Together with Robeva and Robinson, we have studied the set of matrices of rank three and psd rank two. In this case, the slice of the cone of 2×2 psd matrices is an ellipse. It turns out that unless the ellipse between two polygons touches the outer polygon at three points and goes through three vertices of the inner polygon, one can always perturb the polygons by a little, and still find an ellipse fitted between them. Hence having an ellipse between the polygons that touches both of them at three points is a necessary condition for being on the boundary of the semialgebraic set of matrices of rank at most three and psd rank at most two. This geometric condition can be translated to a polynomial equation, which defines the closure of a boundary of this set.
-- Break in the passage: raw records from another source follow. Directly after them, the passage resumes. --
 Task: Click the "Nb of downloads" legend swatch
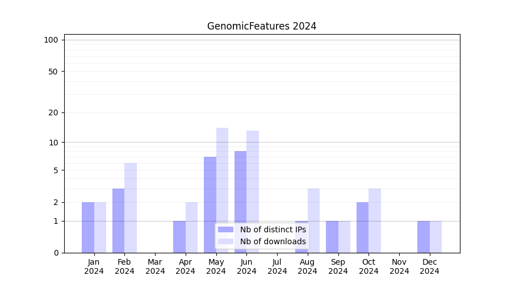(225, 241)
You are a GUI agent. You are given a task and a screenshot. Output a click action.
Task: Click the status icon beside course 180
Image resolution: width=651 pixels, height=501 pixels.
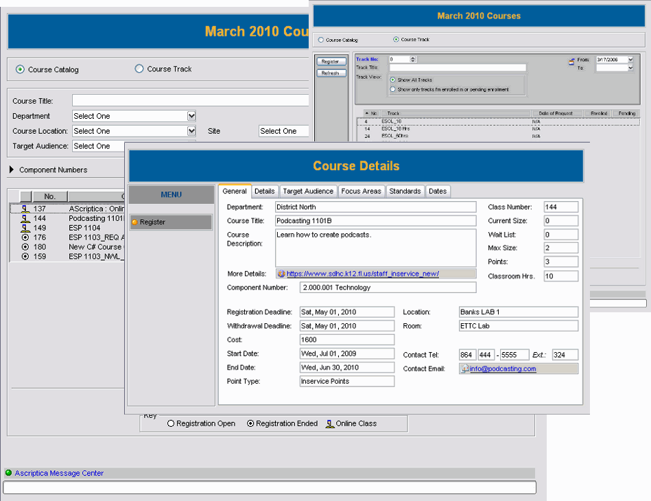click(25, 247)
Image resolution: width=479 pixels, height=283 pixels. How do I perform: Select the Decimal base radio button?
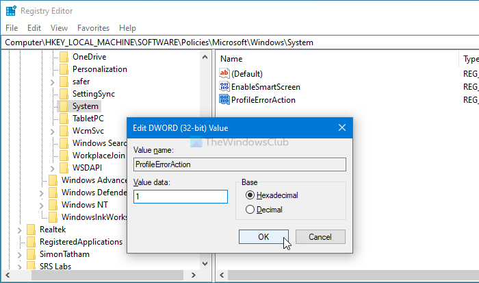pos(250,210)
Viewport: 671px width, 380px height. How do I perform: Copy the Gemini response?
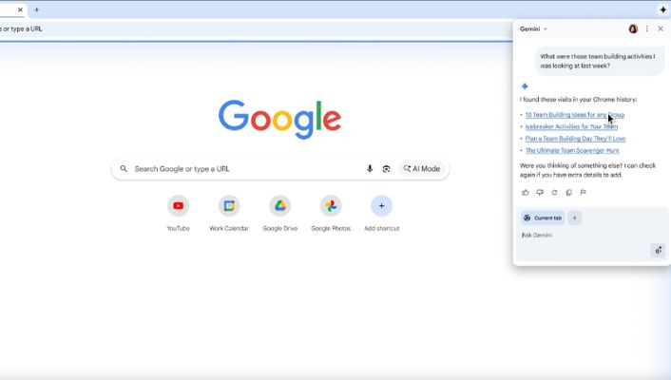point(568,192)
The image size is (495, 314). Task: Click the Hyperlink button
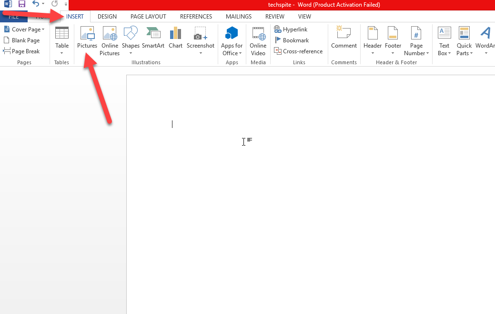click(x=291, y=29)
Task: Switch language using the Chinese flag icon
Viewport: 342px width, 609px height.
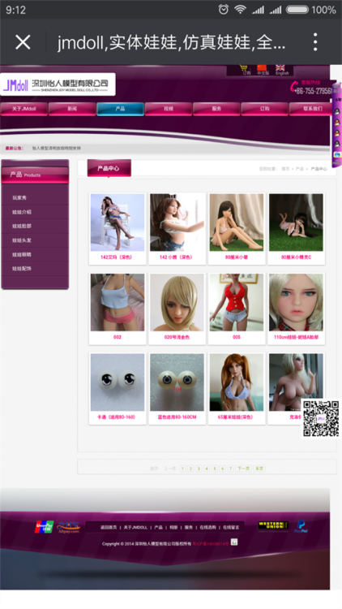Action: coord(263,70)
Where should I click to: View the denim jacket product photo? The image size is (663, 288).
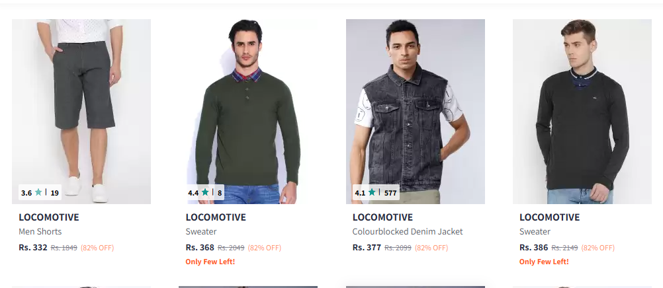[416, 112]
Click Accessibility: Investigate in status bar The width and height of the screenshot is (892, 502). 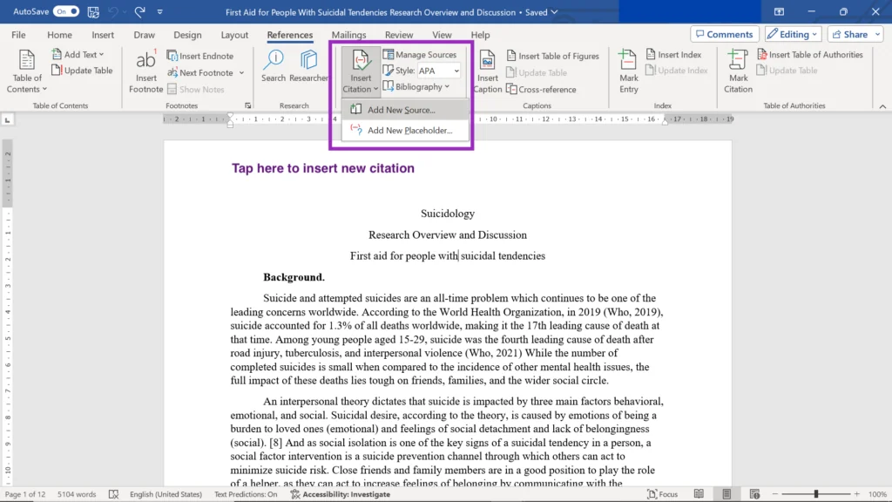[341, 494]
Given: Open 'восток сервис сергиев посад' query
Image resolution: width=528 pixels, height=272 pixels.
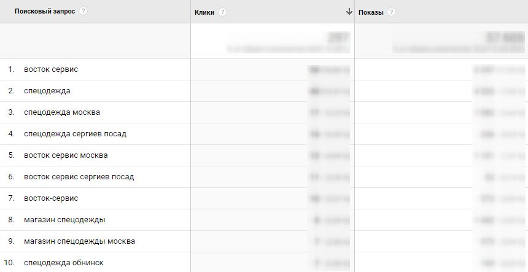Looking at the screenshot, I should coord(79,177).
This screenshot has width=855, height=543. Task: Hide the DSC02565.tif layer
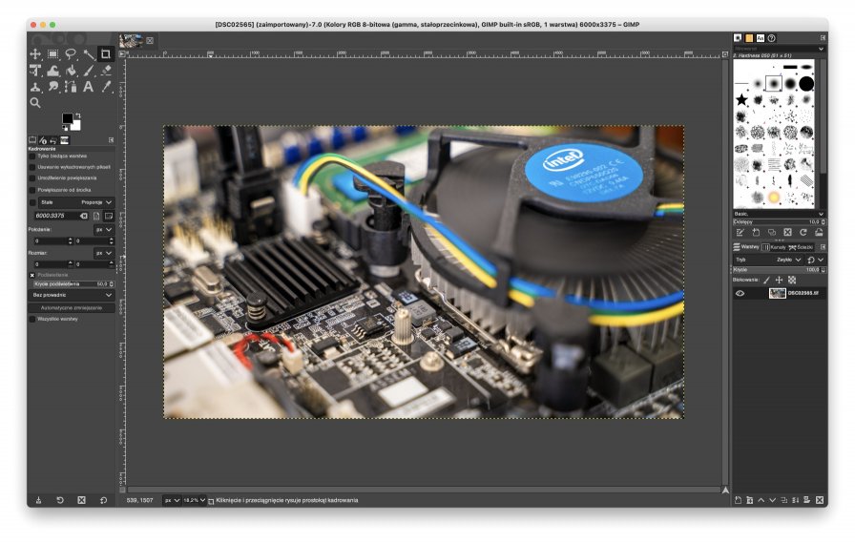pyautogui.click(x=740, y=294)
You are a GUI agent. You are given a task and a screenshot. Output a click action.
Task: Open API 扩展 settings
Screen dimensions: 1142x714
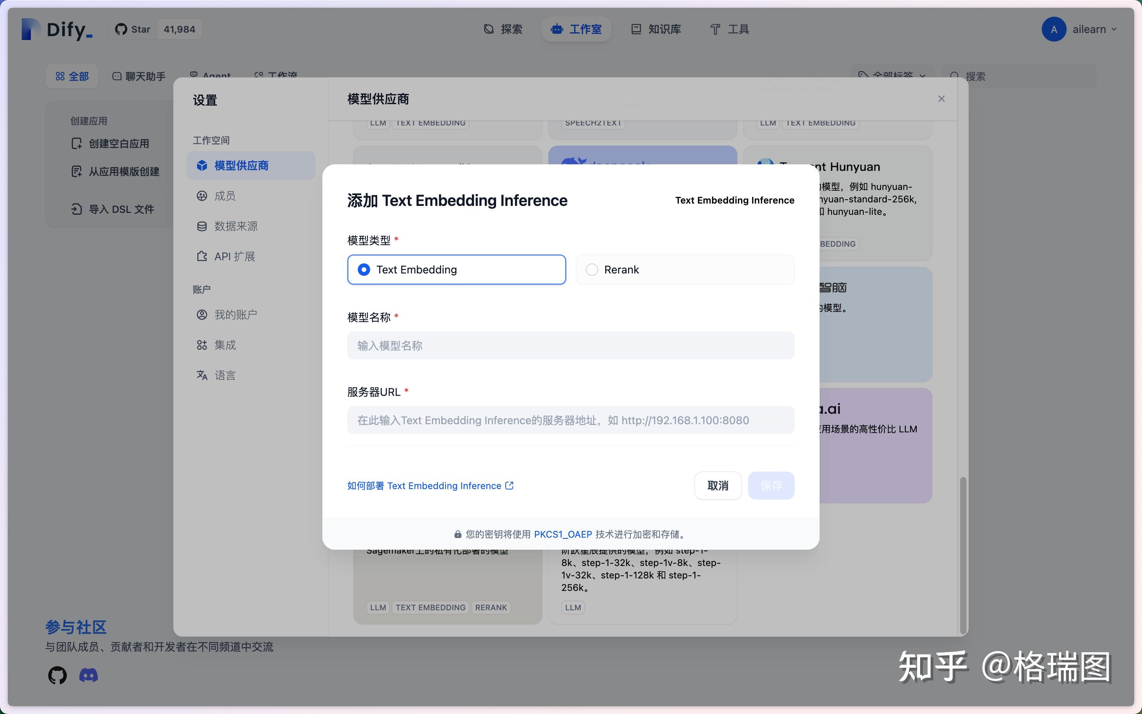pyautogui.click(x=234, y=256)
The aims for the future are to translate these boundary components to a semialgebraic description and to understand the geometry of matrices of higher psd rank. Again, as in the nonnegative rank case, this requires studying higher dimensional polytopes and general spectrahedra fitted between them.
For further reading:
K. Kubjas, E. Robeva, and B. Sturmfels: Fixed points of the EM algorithm and nonnegative rank boundaries. Annals of Statistics, 43(1), 422–461, 2015.
J. R. Lee, P. Raghavendra and D. Steurer: Lower bounds on the size of semidefinite programming relaxations. STOC 2015.